--- begin Data for the task ---

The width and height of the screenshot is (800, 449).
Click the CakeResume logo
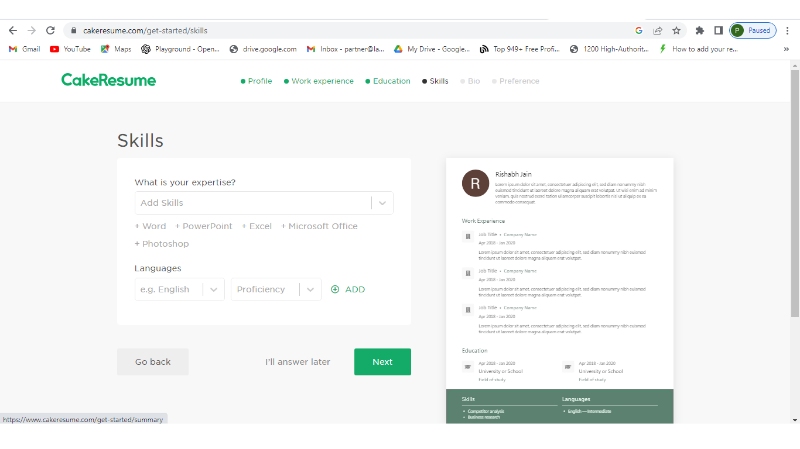point(108,80)
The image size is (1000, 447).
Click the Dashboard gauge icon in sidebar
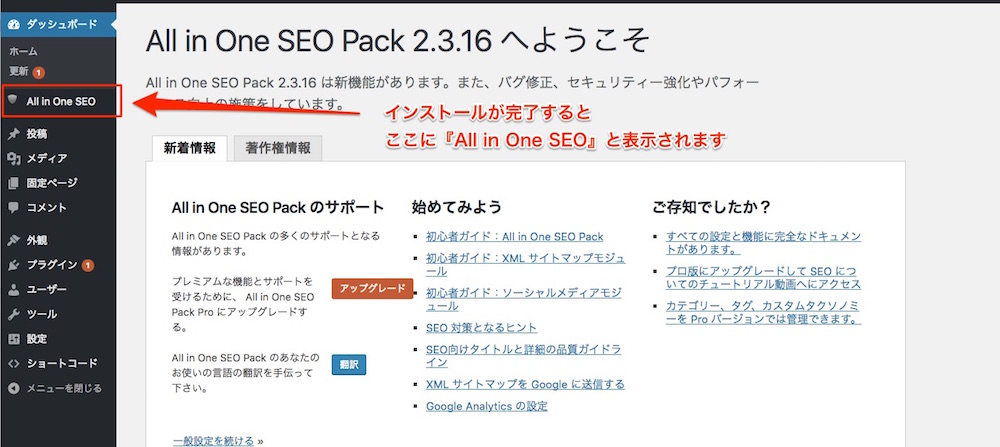pos(14,24)
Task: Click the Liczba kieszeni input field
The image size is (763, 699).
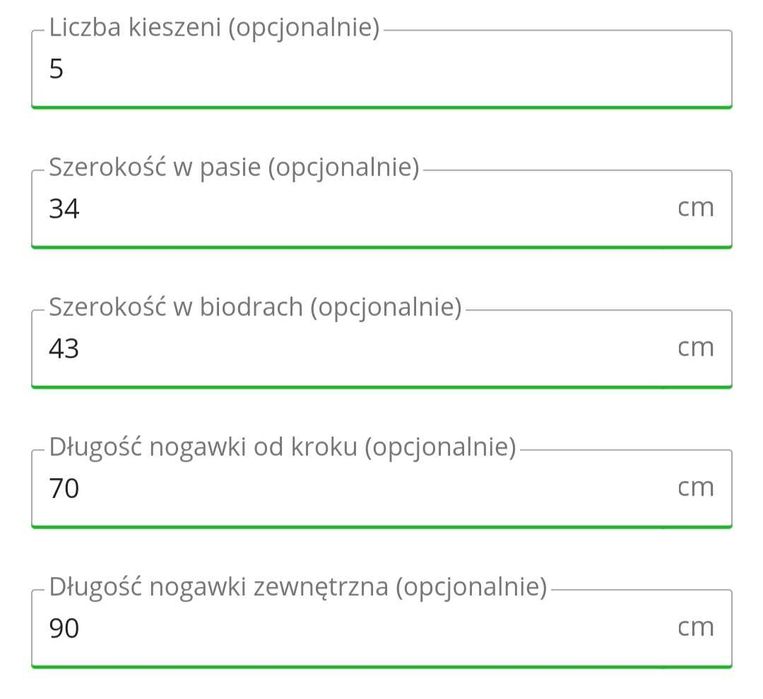Action: click(380, 70)
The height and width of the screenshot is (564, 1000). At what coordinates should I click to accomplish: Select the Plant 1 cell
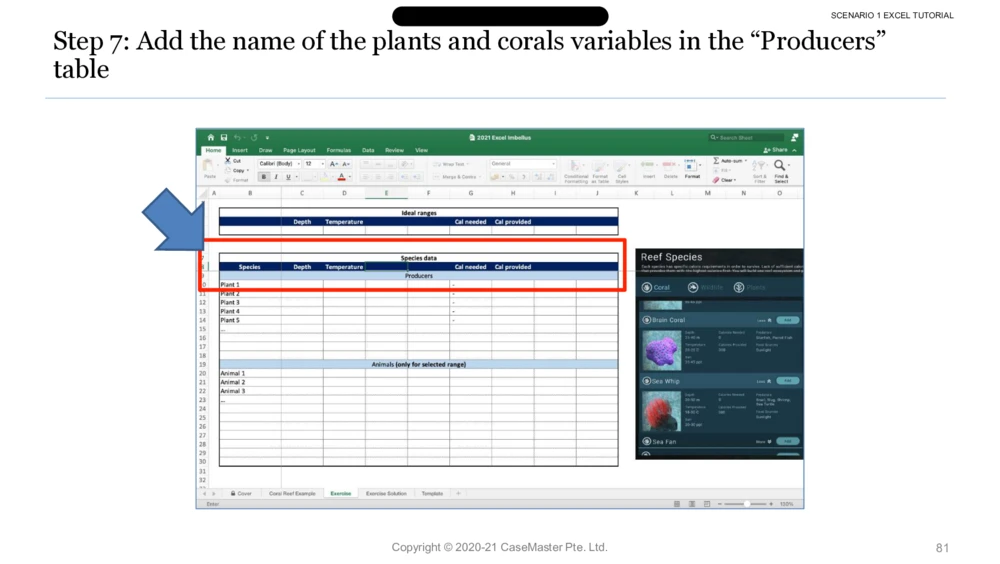click(250, 285)
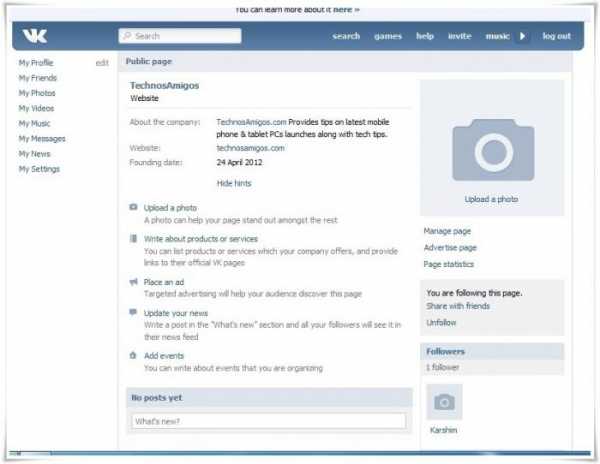Unfollow this page

(441, 323)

--- end Data for the task ---

→ Problem
Locate every line in the items above that contains the string "height" and copy each of those lines. The match is case-sensitive.

→ Worked answer
The width and height of the screenshot is (800, 449).
The height and width of the screenshot is (564, 1000). At what coordinates should I click to accomplish: Select the Plant 1 cell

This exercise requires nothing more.